Saved entries
──────────

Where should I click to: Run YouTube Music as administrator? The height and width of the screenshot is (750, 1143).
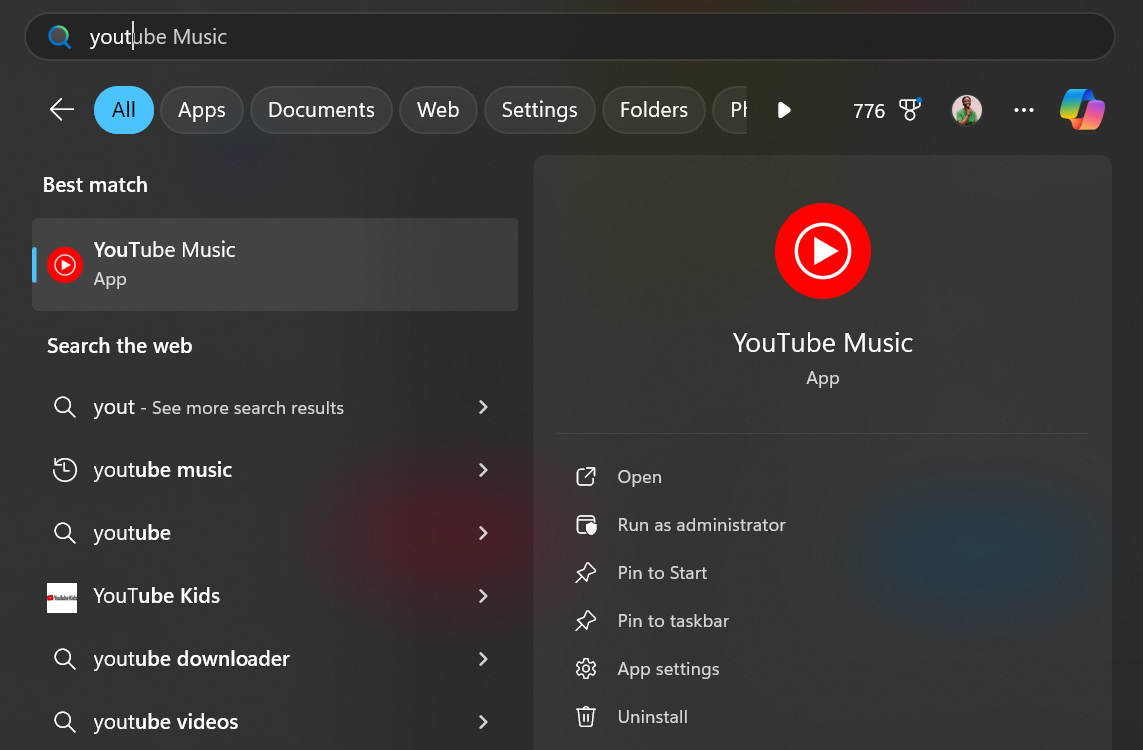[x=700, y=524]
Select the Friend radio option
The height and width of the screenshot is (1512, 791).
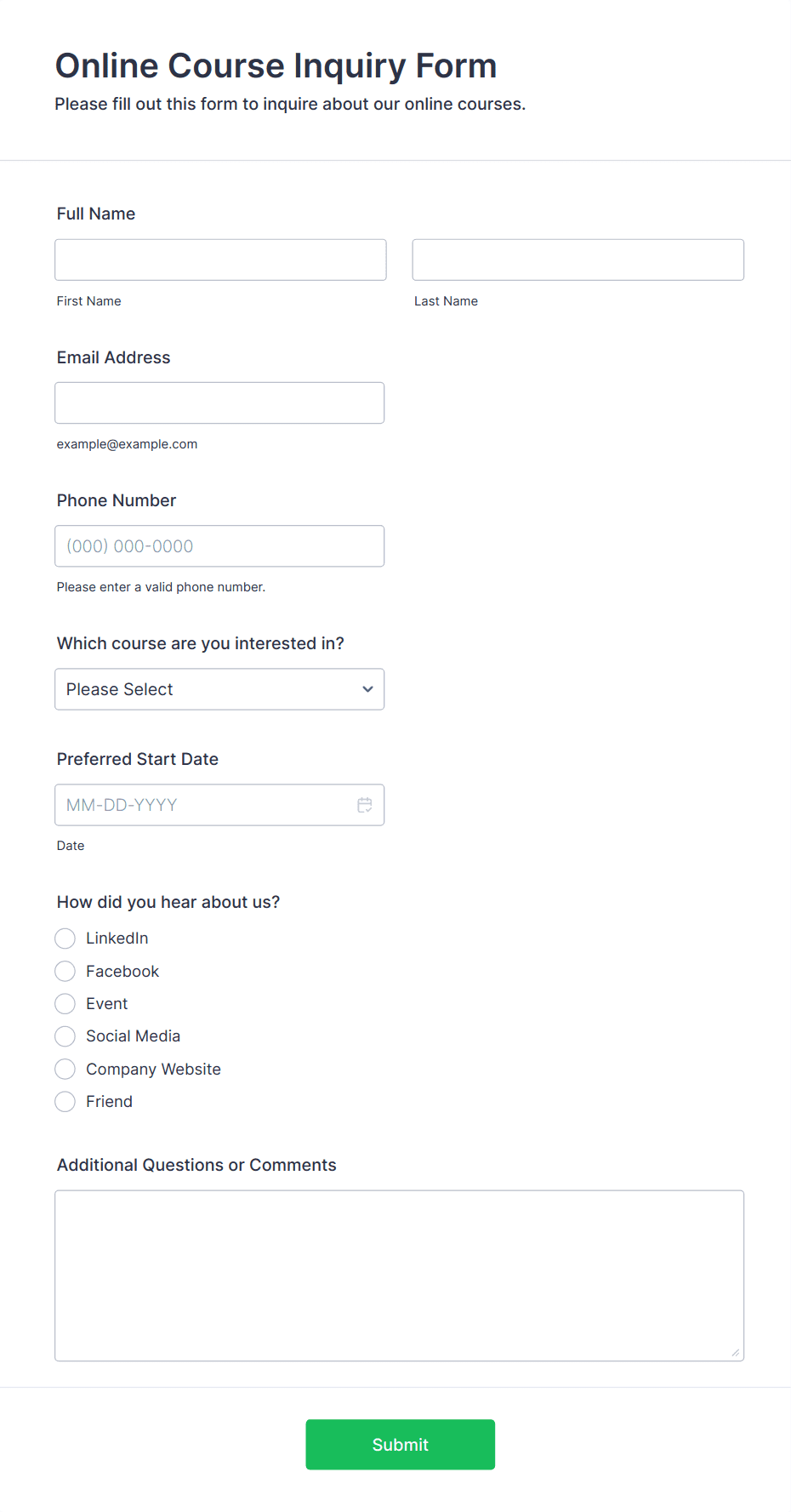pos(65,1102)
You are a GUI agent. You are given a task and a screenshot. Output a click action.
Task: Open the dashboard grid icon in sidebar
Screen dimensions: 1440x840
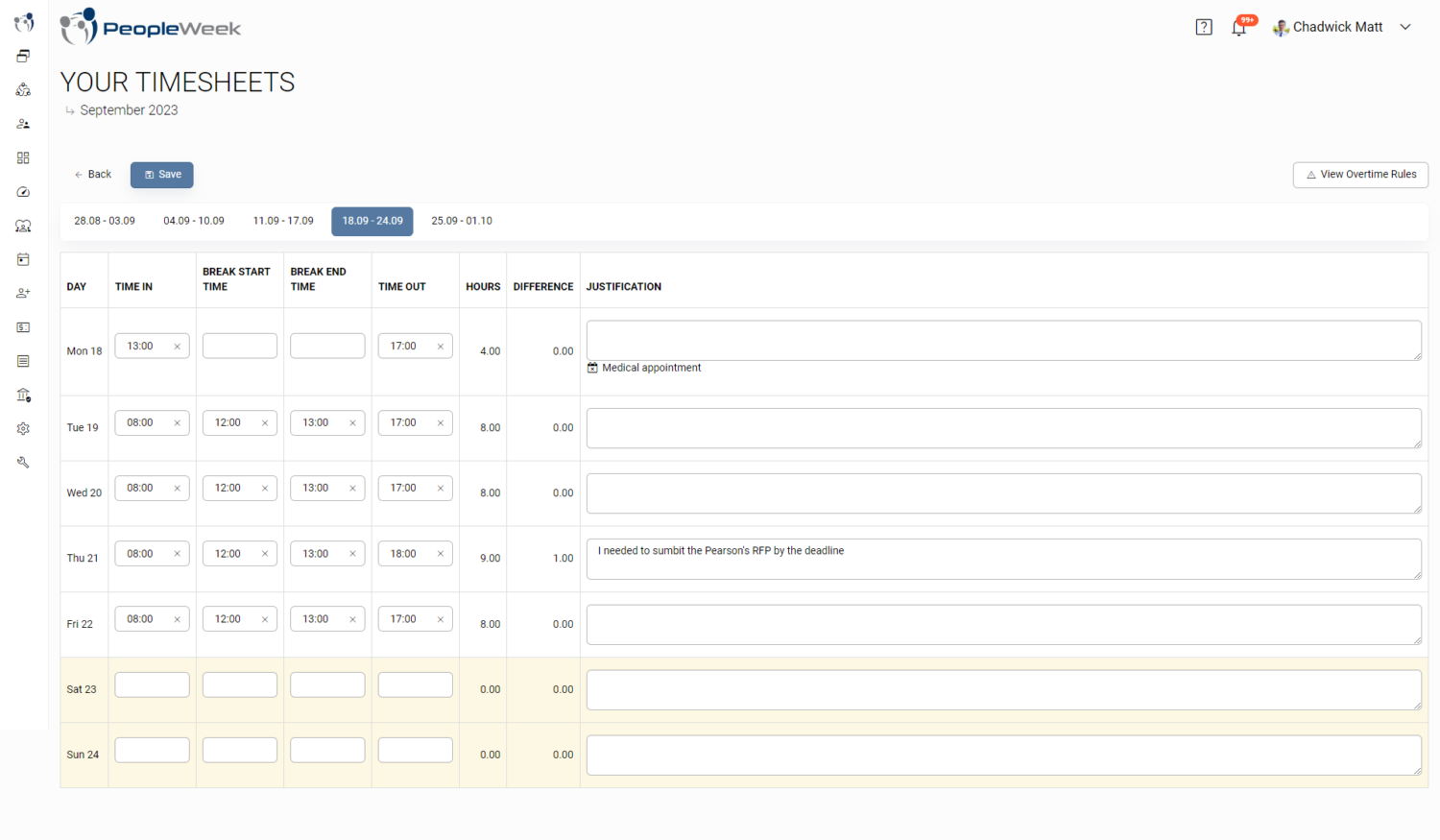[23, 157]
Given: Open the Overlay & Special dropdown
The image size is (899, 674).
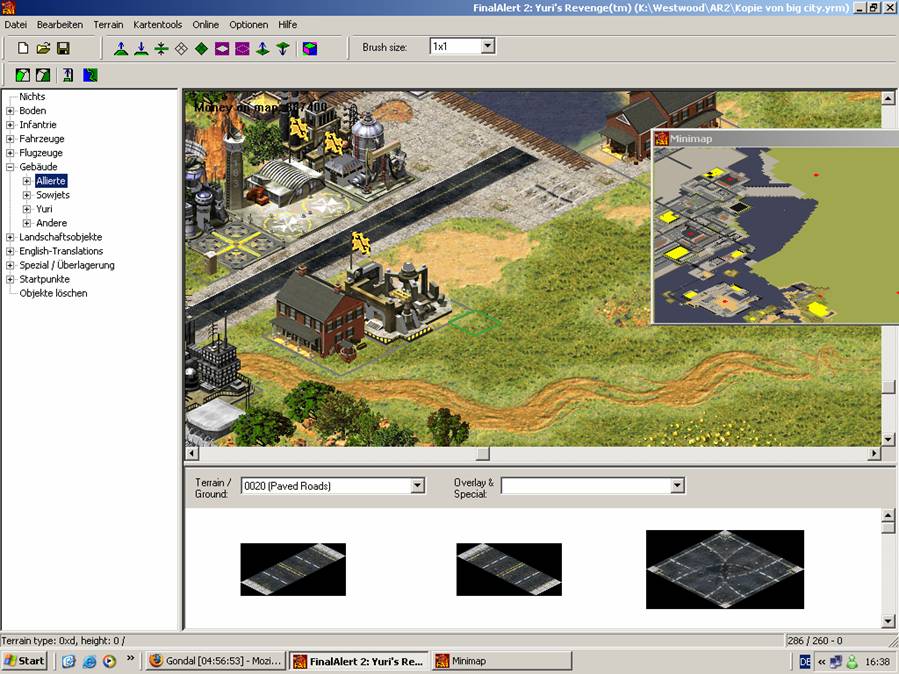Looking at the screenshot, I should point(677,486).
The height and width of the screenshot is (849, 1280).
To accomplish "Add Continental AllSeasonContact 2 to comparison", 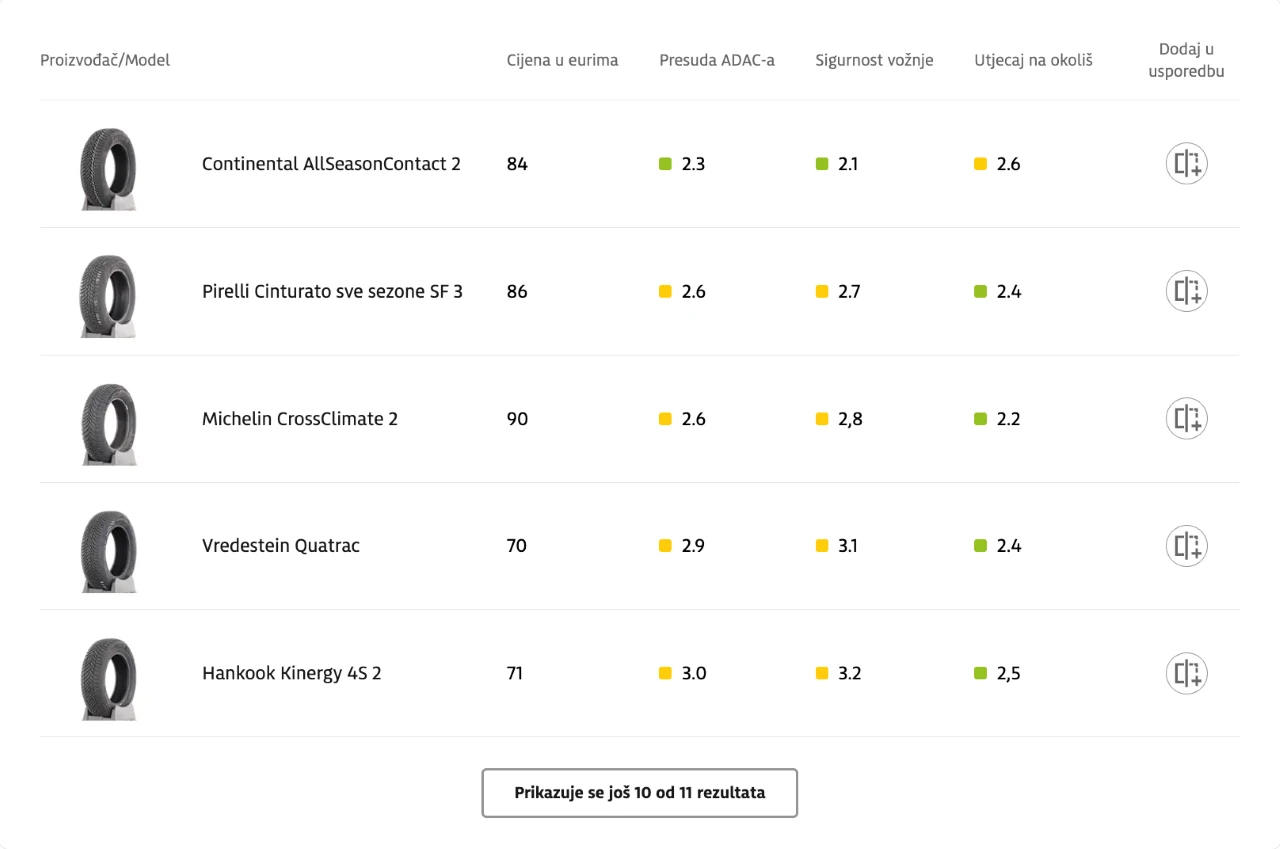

──────────

- Requirement
Please give back an exact copy of the entries above from their first line through the line containing "The height and width of the screenshot is (849, 1280).", leaving the pictures aside.

- Task response
Where should I click to: Run YouTube Music as administrator? The height and width of the screenshot is (750, 1143).
[x=700, y=524]
Select the Friend radio option
The height and width of the screenshot is (1512, 791).
pos(65,1102)
You are a GUI agent. You are given a task and a screenshot. Output a click action.
Task: Open the dashboard grid icon in sidebar
Screen dimensions: 1440x840
[23, 157]
Given: Open the Overlay & Special dropdown
The image size is (899, 674).
Looking at the screenshot, I should point(677,486).
The height and width of the screenshot is (849, 1280).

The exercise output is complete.